<<<<
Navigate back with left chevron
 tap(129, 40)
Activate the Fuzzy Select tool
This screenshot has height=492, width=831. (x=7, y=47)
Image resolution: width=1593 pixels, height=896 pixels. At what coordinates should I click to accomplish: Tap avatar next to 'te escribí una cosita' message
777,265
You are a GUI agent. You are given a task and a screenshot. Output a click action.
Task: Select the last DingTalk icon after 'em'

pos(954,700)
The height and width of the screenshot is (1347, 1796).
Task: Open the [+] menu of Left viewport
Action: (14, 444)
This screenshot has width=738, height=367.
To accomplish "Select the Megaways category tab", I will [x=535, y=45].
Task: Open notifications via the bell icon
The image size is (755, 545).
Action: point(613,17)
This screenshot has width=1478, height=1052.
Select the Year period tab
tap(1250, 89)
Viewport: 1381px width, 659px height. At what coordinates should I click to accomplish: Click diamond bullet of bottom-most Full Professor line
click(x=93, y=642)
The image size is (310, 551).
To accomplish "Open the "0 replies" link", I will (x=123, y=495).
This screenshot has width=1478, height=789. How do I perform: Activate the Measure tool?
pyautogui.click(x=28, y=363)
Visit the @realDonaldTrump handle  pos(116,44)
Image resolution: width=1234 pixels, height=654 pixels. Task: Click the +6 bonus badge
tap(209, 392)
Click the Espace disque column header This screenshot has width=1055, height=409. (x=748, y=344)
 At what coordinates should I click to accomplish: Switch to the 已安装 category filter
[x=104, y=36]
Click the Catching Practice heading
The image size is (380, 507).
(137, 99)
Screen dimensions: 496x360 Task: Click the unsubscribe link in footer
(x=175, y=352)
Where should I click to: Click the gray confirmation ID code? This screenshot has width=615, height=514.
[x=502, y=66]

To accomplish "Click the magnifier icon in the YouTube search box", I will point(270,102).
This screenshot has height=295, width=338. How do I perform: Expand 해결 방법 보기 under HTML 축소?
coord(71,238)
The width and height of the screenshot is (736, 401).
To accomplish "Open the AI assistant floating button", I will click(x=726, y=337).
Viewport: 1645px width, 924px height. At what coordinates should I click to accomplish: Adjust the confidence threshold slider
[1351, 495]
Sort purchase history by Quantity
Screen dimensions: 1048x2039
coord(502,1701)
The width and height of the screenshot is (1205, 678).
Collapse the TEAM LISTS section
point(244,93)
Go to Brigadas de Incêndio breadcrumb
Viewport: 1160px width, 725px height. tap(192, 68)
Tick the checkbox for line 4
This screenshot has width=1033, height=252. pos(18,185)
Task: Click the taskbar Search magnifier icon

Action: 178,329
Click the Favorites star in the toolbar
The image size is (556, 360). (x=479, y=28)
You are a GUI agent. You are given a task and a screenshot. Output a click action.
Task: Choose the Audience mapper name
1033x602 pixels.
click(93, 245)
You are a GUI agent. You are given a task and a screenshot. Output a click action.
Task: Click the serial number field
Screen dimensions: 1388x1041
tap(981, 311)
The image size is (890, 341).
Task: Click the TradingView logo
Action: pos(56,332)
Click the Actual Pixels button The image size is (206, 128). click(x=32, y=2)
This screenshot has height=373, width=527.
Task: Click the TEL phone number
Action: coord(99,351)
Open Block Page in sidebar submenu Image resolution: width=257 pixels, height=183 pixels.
>>>>
#### 任务要求
将以上所有行按顺序输出为编号列表，空行一律略去。

#### 参考解答
1. Navigate back with left chevron
2.  tap(129, 40)
3. Activate the Fuzzy Select tool
4. This screenshot has height=492, width=831. (x=7, y=47)
5. Image resolution: width=1593 pixels, height=896 pixels. At what coordinates should I click to accomplish: Tap avatar next to 'te escribí una cosita' message
6. 777,265
7. You are a GUI agent. You are given a task and a screenshot. Output a click action.
8. Task: Select the last DingTalk icon after 'em'
9. pos(954,700)
10. The height and width of the screenshot is (1347, 1796).
11. Task: Open the [+] menu of Left viewport
12. Action: (14, 444)
13. This screenshot has width=738, height=367.
14. To accomplish "Select the Megaways category tab", I will [x=535, y=45].
15. Task: Open notifications via the bell icon
16. The image size is (755, 545).
17. Action: point(613,17)
18. This screenshot has width=1478, height=1052.
19. Select the Year period tab
20. tap(1250, 89)
21. Viewport: 1381px width, 659px height. At what coordinates should I click to accomplish: Click diamond bullet of bottom-most Full Professor line
22. click(x=93, y=642)
23. The image size is (310, 551).
24. To accomplish "Open the "0 replies" link", I will (x=123, y=495).
25. This screenshot has width=1478, height=789. How do I perform: Activate the Measure tool?
26. pyautogui.click(x=28, y=363)
27. Visit the @realDonaldTrump handle  pos(116,44)
28. Image resolution: width=1234 pixels, height=654 pixels. Task: Click the +6 bonus badge
29. tap(209, 392)
30. Click the Espace disque column header This screenshot has width=1055, height=409. (x=748, y=344)
31.  At what coordinates should I click to accomplish: Switch to the 已安装 category filter
32. [x=104, y=36]
33. Click the Catching Practice heading
34. The image size is (380, 507).
35. (137, 99)
36. Screen dimensions: 496x360 Task: Click the unsubscribe link in footer
37. (x=175, y=352)
38. Where should I click to: Click the gray confirmation ID code? This screenshot has width=615, height=514.
39. [x=502, y=66]
40. To accomplish "Click the magnifier icon in the YouTube search box", I will point(270,102).
41. This screenshot has height=295, width=338. How do I perform: Expand 해결 방법 보기 under HTML 축소?
42. coord(71,238)
43. The width and height of the screenshot is (736, 401).
44. To accomplish "Open the AI assistant floating button", I will click(x=726, y=337).
45. Viewport: 1645px width, 924px height. At what coordinates should I click to accomplish: Adjust the confidence threshold slider
46. [1351, 495]
47. Sort purchase history by Quantity
48. Screen dimensions: 1048x2039
49. coord(502,1701)
50. The width and height of the screenshot is (1205, 678).
51. Collapse the TEAM LISTS section
52. point(244,93)
53. Go to Brigadas de Incêndio breadcrumb
54. Viewport: 1160px width, 725px height. tap(192, 68)
55. Tick the checkbox for line 4
56. This screenshot has width=1033, height=252. pos(18,185)
57. Task: Click the taskbar Search magnifier icon
58. Action: 178,329
59. Click the Favorites star in the toolbar
60. The image size is (556, 360). (x=479, y=28)
61. You are a GUI agent. You are given a task and a screenshot. Output a click action.
62. Task: Choose the Audience mapper name
63. 1033x602 pixels.
64. click(93, 245)
65. You are a GUI agent. You are given a task and a screenshot. Output a click action.
66. Task: Click the serial number field
67. Screen dimensions: 1388x1041
68. tap(981, 311)
69. The image size is (890, 341).
70. Task: Click the TradingView logo
71. Action: pos(56,332)
72. Click the Actual Pixels button The image size is (206, 128). click(x=32, y=2)
73. This screenshot has height=373, width=527.
74. Task: Click the TEL phone number
75. Action: coord(99,351)
76. Open Block Page in sidebar submenu Image resolution: width=257 pixels, height=183 pixels.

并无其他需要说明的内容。